Extracted data entries:
━━━━━━━━━━━━━━━━
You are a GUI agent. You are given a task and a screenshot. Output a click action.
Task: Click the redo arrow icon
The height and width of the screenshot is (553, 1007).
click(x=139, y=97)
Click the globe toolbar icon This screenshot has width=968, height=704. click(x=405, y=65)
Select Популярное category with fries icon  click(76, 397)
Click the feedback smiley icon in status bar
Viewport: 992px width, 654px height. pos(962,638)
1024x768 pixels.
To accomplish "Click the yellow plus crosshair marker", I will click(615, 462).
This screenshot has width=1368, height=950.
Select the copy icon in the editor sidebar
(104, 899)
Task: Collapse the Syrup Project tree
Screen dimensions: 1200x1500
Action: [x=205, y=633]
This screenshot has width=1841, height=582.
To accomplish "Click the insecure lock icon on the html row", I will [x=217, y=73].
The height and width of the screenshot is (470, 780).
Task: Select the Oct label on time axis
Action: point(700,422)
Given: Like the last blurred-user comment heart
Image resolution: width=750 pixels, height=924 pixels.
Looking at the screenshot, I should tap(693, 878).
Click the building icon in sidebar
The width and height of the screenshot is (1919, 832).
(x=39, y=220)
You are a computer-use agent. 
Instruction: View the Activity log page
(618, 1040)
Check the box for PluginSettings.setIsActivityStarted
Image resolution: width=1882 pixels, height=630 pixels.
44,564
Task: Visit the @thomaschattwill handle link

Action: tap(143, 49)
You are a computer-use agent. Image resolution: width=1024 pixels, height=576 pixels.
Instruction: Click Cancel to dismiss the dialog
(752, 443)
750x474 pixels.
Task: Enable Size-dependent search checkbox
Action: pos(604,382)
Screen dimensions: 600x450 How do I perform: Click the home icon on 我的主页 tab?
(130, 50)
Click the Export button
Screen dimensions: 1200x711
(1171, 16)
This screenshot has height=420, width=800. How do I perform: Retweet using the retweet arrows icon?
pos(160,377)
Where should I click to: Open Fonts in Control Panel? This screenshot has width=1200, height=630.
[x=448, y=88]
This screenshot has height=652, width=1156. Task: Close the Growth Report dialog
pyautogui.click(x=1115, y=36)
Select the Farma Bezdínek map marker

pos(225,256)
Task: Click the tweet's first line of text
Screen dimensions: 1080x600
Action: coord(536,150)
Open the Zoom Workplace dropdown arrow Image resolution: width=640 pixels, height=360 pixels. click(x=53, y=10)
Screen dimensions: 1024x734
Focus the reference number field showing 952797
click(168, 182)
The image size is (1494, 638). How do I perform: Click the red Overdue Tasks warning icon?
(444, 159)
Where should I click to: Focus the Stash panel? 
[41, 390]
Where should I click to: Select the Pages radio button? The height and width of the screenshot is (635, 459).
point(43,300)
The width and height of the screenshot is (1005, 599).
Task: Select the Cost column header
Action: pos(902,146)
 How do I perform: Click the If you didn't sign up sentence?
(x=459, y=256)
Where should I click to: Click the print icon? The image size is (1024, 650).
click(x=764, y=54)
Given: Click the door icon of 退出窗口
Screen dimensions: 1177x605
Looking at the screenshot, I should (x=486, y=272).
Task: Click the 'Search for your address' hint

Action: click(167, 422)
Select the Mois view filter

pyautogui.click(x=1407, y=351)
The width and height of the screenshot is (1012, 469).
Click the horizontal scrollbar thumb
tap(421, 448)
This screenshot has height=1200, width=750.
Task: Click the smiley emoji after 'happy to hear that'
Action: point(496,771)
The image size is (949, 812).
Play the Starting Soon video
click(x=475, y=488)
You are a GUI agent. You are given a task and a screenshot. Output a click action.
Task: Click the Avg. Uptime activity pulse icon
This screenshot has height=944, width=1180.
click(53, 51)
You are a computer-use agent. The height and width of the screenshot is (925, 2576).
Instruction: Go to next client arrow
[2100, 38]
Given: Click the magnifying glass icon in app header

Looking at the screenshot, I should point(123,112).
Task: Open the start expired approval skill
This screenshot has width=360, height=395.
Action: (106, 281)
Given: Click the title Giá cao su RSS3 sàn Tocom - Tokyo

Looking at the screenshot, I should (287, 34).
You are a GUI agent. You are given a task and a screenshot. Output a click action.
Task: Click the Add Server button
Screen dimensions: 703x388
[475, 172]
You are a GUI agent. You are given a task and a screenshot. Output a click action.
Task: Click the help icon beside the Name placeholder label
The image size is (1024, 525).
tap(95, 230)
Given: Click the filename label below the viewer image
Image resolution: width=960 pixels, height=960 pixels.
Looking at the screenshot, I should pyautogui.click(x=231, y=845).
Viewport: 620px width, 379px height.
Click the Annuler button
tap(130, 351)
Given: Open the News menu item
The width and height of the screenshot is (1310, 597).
━━━━━━━━━━━━━━━━
WHAT IS NEEDED: Transcribe the records above exactly, from the opening line down to and including the line with "This screenshot has width=1368, height=950.".

RESPONSE TO THIS TASK:
You are a GUI agent. You are given a task and a screenshot. Output a click action.
Task: Click the redo arrow icon
The height and width of the screenshot is (553, 1007).
click(x=139, y=97)
Click the globe toolbar icon This screenshot has width=968, height=704. click(x=405, y=65)
Select Популярное category with fries icon  click(76, 397)
Click the feedback smiley icon in status bar
Viewport: 992px width, 654px height. pos(962,638)
1024x768 pixels.
To accomplish "Click the yellow plus crosshair marker", I will click(615, 462).
This screenshot has width=1368, height=950.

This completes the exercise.